** start of PAGE **

The development of a unique "Palestinian" or "Palestinian Arab" identity continues to be the subject of active study and debate. Scholars are not precisely "divided," but nor do they necessarily agree on the details. Some trace the birth of Palestinian identity to the rise of nationalism in the late Ottoman period, others go back as far as pre-Islamic times. Scholars also debate when and how this distinctly Palestinian identity became more significant to Palestinians than their broader ethnic, religious, or even purely local affiliations. Some say the Mandate period, some say the 1947/48 Nakba, some say the years of the infiltration and border wars (1948-67), some say the Israeli capture of the West Bank and Gaza (1967), and some say the subsequent (~1978) collapse of the pan-Arab movement and the gradual rapprochement of Arab governments with Zionism. Credible scholars of nationhood are, however, united on one point: there exists, today, an ethnic identity and a national movement called "Palestinian", and embraced by millions in the Levant and the diaspora as their own; thus, there exists a Palestinian nation and a Palestinian people.
All of this has been said above, in detail, and sourced to prominent scholars of nationalism and ethnicity. Most of this has not been addressed by those editors who dispute "nation" or "people". At this point, aside from a simple straw poll to determine the rough balance of opinions, the only good option left is a mediation request; heck, if parties indicate their openness to mediation I'll file it myself. But please, don't tell us what you personally believe, or what notable political leaders of a faction you identify with believe, unless you are able to present credible scholarly sources which endorse those beliefs specifically. <eleland/talkedits> 01:49, 16 January 2008 (UTC)

refactored after; unduly harsh and somewhat personal, my apologies <eleland/talkedits> 02:18, 16 January 2008 (UTC)

Hi Eleland; so where does that place me? My parents were born in Eretz Yisroel. They lived there for over two hundred years. I was born in America and am an American citizen. I am not a Zionist, therefore I am not an Israeli; am I a Palestinian? According to the PLO charter; Palestinians are only Arabs and their descendants who never gave up their Palestinian citizenship. I am a Jew who hasn't either given up my Palestinian citizenship. So what am I? An Israeli I am not; but am I a Palestinian? Am I less Palestinian then a child born in Mexico who is one sixteenth Palestinian, who is included in that ten and a half million Palestinian pie chart?
Now how about all Israelis who never gave up their Palestinian citizenship; what are they? Are they Israeli and Palestinian, Israeli Palestinians or Palestinian Israelis? How about those Israelis who aren't Zionists; what are they?
You say that you're looking for credible scholarly sources which endorse the Israeli position. So let me ask you. Do you have any doubts that Israelis believe so? Golda Meir, Yitzhak Shamir and Benjamin Natanyahu aren't enough for you? Lastly, let's be honest; the Israelis have scholars too and they know what you know; do you really believe that they are all stupid? Itzse (talk) 18:04, 16 January 2008 (UTC)

** end of PAGE **

§ **CHALLENGE**:
In the talk page discussion of Palestinian identity, why does the first comment conclude that a Palestinian nation and a Palestinian people exist? Answer in one to three sentences.

** start of DATA PROVIDED **

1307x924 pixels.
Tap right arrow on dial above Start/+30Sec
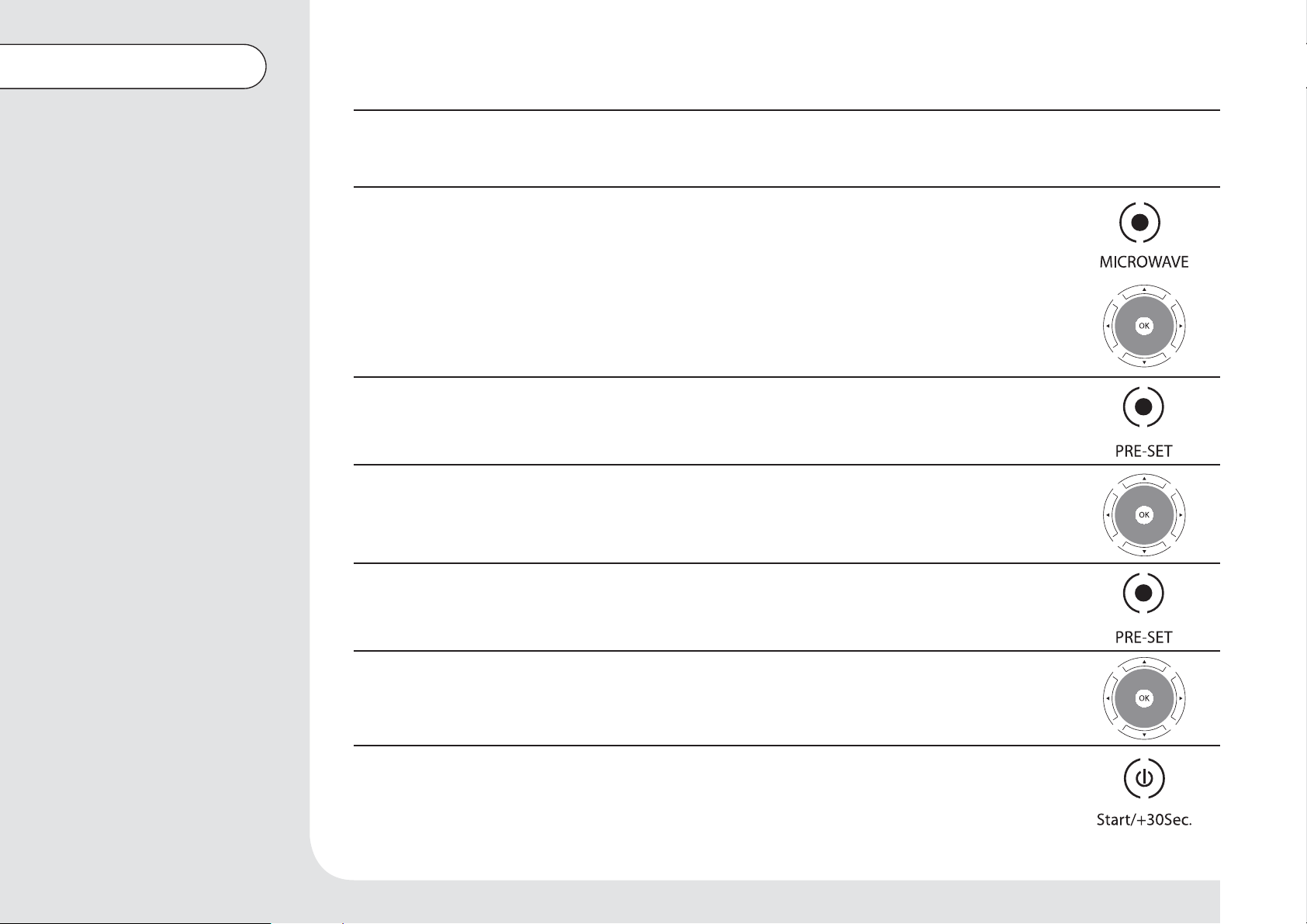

** end of DATA PROVIDED **

§ **FINAL RESULT**:
The comment bases this on the one point on which credible scholars of nationhood agree: today there is an ethnic identity and a national movement called "Palestinian," which millions in the Levant and the diaspora embrace as their own. Because that identity and movement exist, it concludes that there is a Palestinian nation and a Palestinian people.